Monday, May 9, 2011

Curtain Down

(Arthur Laurents, who died May 12 at age 93, wrote two the books for two of Broadway's most indelible musicals, "West Side Story" and Gypsy.")

Last week, Arthur Laurents, one of Broadway and Hollywood's most ferocious and erratic craftsman, expired of pneumonia at the age of 93. For any normal human, this would be the expected conclusion of a long life. However, for a man who had a genius for making collaborators into foes and shaping the mundane detritus of existence into blazing confrontation, this is a yawning disappointment. If Laurents had managed to succumb under mysterious circumstances, his long line of show-biz enemies would have made for a whodunit worthy of Agatha Christie.

His output included screenplays for Hitchcock, an Oscar-winning vehicle for Ingrid Bergman and one of Olivia de Havilland's juiciest roles. Alas, they linger in the twilight of semi-oblivion. The Streisand-Redford "The Way We Were" endures mainly due to its title song, plus Laurents claims it as a bastardization of his original political intentions.

(The gym scene from the touring production of "West Side Story" now at PlayhouseSquare.)
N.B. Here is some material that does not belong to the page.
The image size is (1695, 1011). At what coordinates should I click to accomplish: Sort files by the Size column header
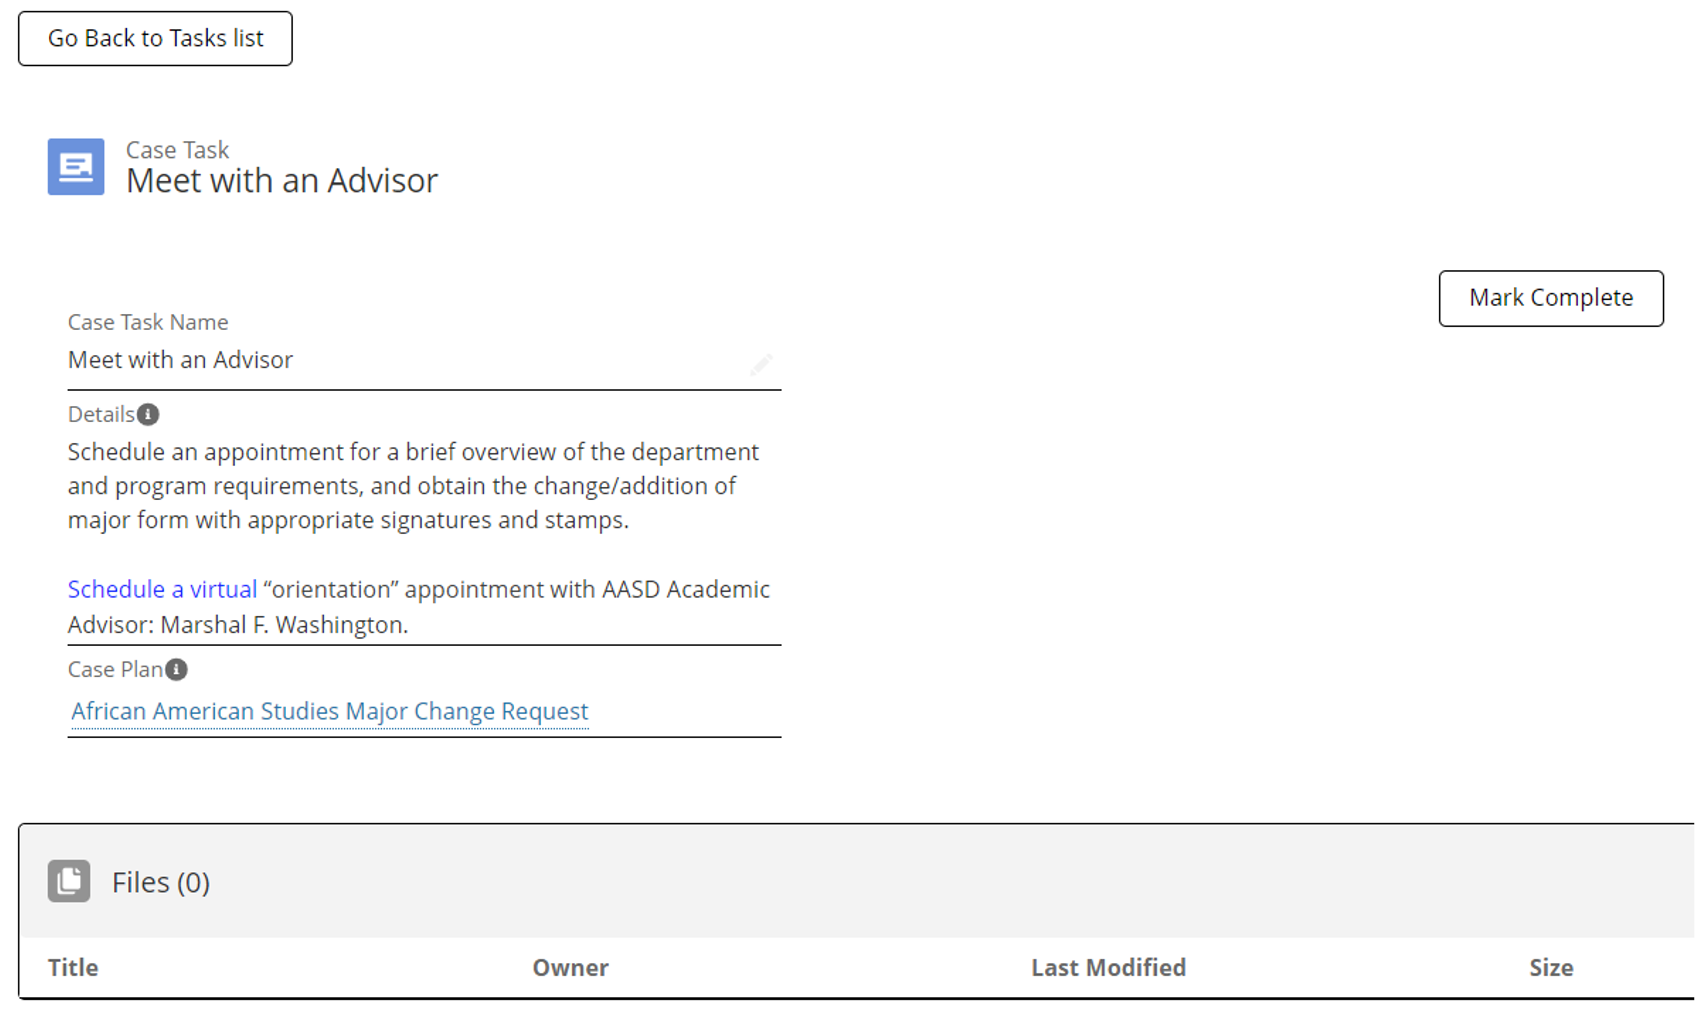(1550, 967)
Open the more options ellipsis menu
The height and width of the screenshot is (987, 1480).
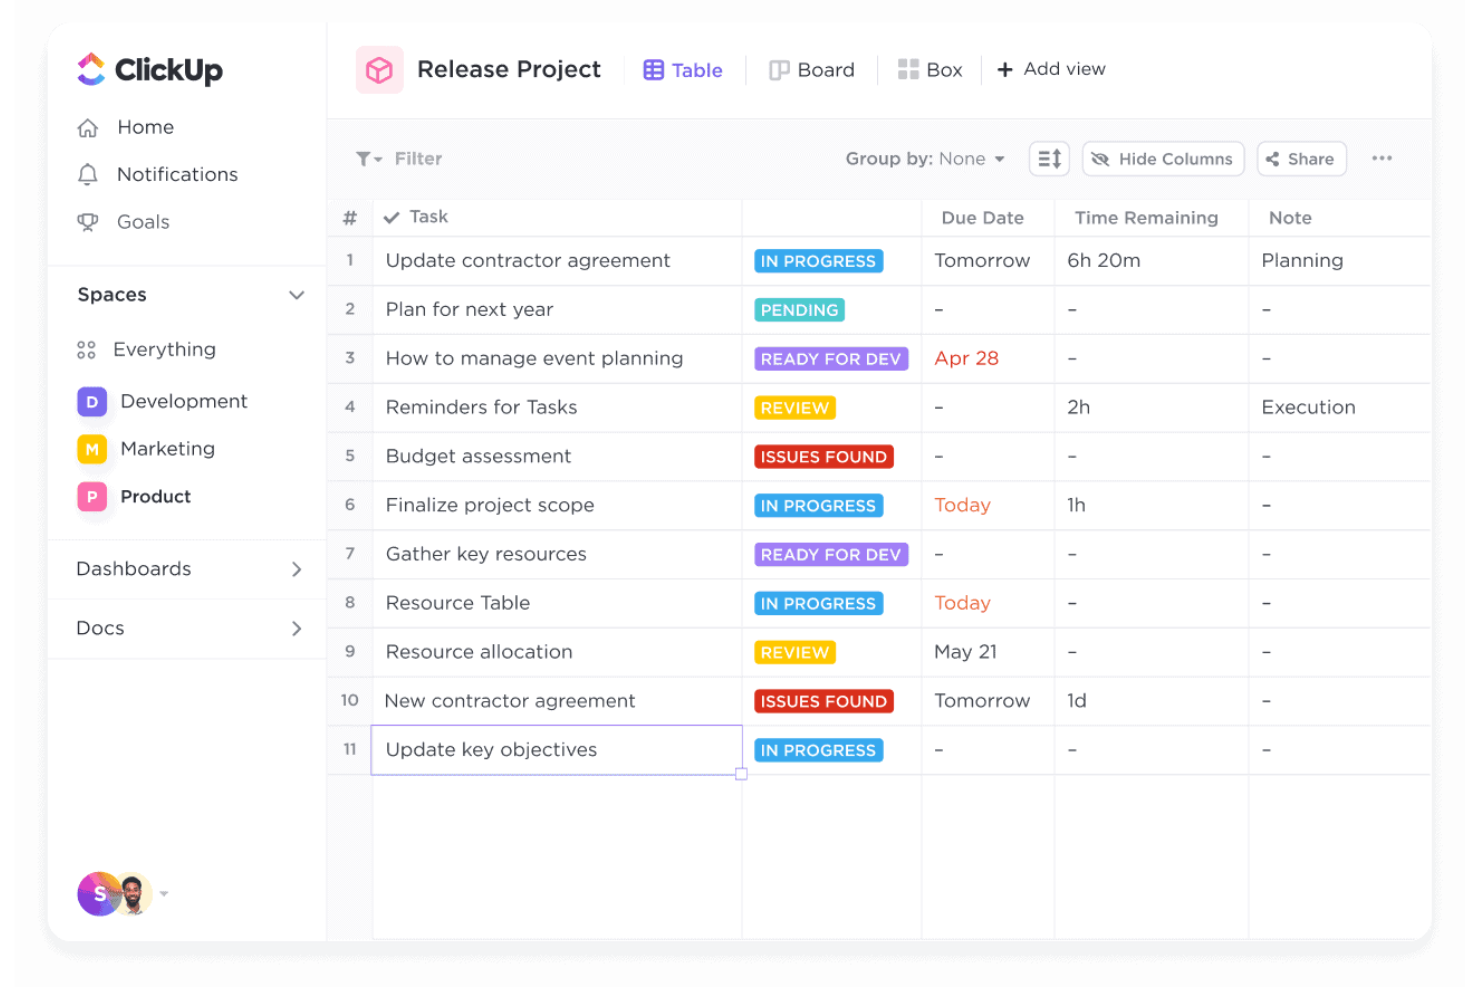(1382, 158)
The key to the firebrand's immortality is the pact he made with song and dance in the '50s. With two titanic musicals, "West Side Story" and "Gypsy," he formed a holy trinity with Stephen Sondheim and Jerome Robbins, with inspired music by Leonard Bernstein on the first and Jule Styne on the latter. These are the works that will forever keep his name in crossword puzzles.

If there were no Jet-Shark rumbles, macho men would find snapping their fingers to be a hollow gesture. If Laurents had not had the inspiration to turn Gypsy Rose Lee's mother into a Shakespearean gorgon, torturing her offspring to "sing out" and performing musical monologues of filial betrayal, anguished homosexuals would have no role model on which to pin their mishegas.
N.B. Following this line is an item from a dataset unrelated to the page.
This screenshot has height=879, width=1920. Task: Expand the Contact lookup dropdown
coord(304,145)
(A scene from the movie version of "West Side Story.")
Together, these works are the peaks of musical drama. Their book writer spent over half a century clinging to them with a tenacity that would make Mama Rose proud. Every few decades, he would reshape and redirect another revival of "Gypsy," and weeks before his death he was badgering Sondheim to let Streisand star in a third filmed adaptation. His last stage project was to try to put what he thought to be some verisimilitude into "West Side Story" by injecting Spanish into the book and lyrics and making the kids raunchier and less poetic. Due to his pathological possessiveness of his two children, he virulently rejected their film versions, ignoring the superb acting of Rosalind Russell's elegantly rendered Rose and Natalie Woods' luminous Maria and moving Gypsy, dwelling ad nauseum on a particular pair of high-heeled pumps Russell wore while performing "Rose's Turn." Concerning "West Side Story," he did astutely point out that the movie was too pretty and weakened by the gross inadequacies of Richard Beymer's Tony.
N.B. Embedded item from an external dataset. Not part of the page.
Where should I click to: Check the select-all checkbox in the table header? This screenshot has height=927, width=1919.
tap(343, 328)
(Rosalind Russell showing off those fatal pumps in the 1962 film version of "Gypsy.")
But the years have shown that "West Side Story" is akin to an expensive, perfectly designed sports car that often fails to fire on all cylinders, despite Laurents' complaints that the movie seems to have come closest to bringing the show's virtues to fruition. This is amply demonstrated in the touring production currently playing Cleveland's Palace Theatre. Only Robbins' choreography and the romantic and rhythmic sublimity of Bernstein's music are gloriously intact. Laurents appeared to be laboring under the delusion that such realities as feigned masturbation during "Gee, Officer Krupke," the elimination of the indelible moment when the warring gangs put aside their differences to carry of the dead Tony, and T-shirts with holes will imbue the show with a more up-to-date sensibility. Instead, this spoils the pacing and mars the ideal stylization achieved in 1957.

The ultimate irony is that, at the end of Laurents' life, he was the real Mama Rose, unable to leave his brilliant offspring to flourish on their own.